Secondo l’annuncio, formalizzato nella Gazzetta n. 2382/04 emessa dal Commissario del Lavoro, le aziende dovranno pagare 1350 rupie come salario giornaliero, 350 rupie come indennità speciale giornaliera e 80 rupie per ogni chilo in più raccolto. Secondo una dichiarazione rilasciata dalla Planters Association of Ceylon – maggiore organo di rappresentanza dell’industria delle piantagioni del Paese – la notifica della Gazzetta afferma che il governo “intende” determinare il pagamento minimo per rispettare i lavoratori impegnati nella coltivazione e nella produzione del tè. L’avviso indica inoltre che le obiezioni alla proposta potevano essere inoltrate entro il 15 maggio. L’Associazione ha quindi deciso di presentare obiezioni alle proposte entro i termini stabiliti.

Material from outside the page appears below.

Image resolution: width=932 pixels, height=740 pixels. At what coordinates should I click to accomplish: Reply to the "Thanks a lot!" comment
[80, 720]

T. M. Sandaruwan, della Tea Smallholders Association, ha infatti rivelato gli ostacoli che incontra l’attuazione della nuova misura: “Colpiti dalla politica miope dei fertilizzanti inorganici attuata in modo casuale durante il precedente regime, i costi di produzione hanno superato i nostri profitti”. Evidenziando il costo medio di un chilo di tè, che ammonta a 230 rupie. “Il costo dei fertilizzanti, dei salari e delle altre spese, compresi gli oneri amministrativi, ammonta a circa 280-300 al giorno. Si tratta di una cifra superiore all’utile. Quindi, come possiamo aumentare i salari? È impossibile”.
D’altro canto, Lechchamee Murugesu, 42 anni, e Dhanalakshmi Kandasamy, 45, lavoratrici nelle piantagioni di Hatton, hanno parlato ad Asia News della loro situazione. “Nella maggior parte delle famiglie, le donne sono le uniche a procurarsi il pane”, dicono. Oltre a questa attività si occupano dei figli e dei genitori anziani che vivono nella stessa abitazione. “Poiché i nostri mariti sono lavoratori a contratto e hanno perso il lavoro per la crisi economica. A causa delle attuali condizioni economiche, i salari non sono sufficienti, poiché tutti dipendono dai nostri guadagni, e non riusciamo a fare tre pasti al giorno”. Un solo salario giornaliero di 1000 rupie non è infatti sufficiente per coprire il fabbisogno di un mese. “A volte, quando i nostri genitori sono malati, siamo costretti a portarli in risciò in città per ricevere cure mediche, che costano almeno 3000 rupie per un solo viaggio”, aggiungono le lavoratrici.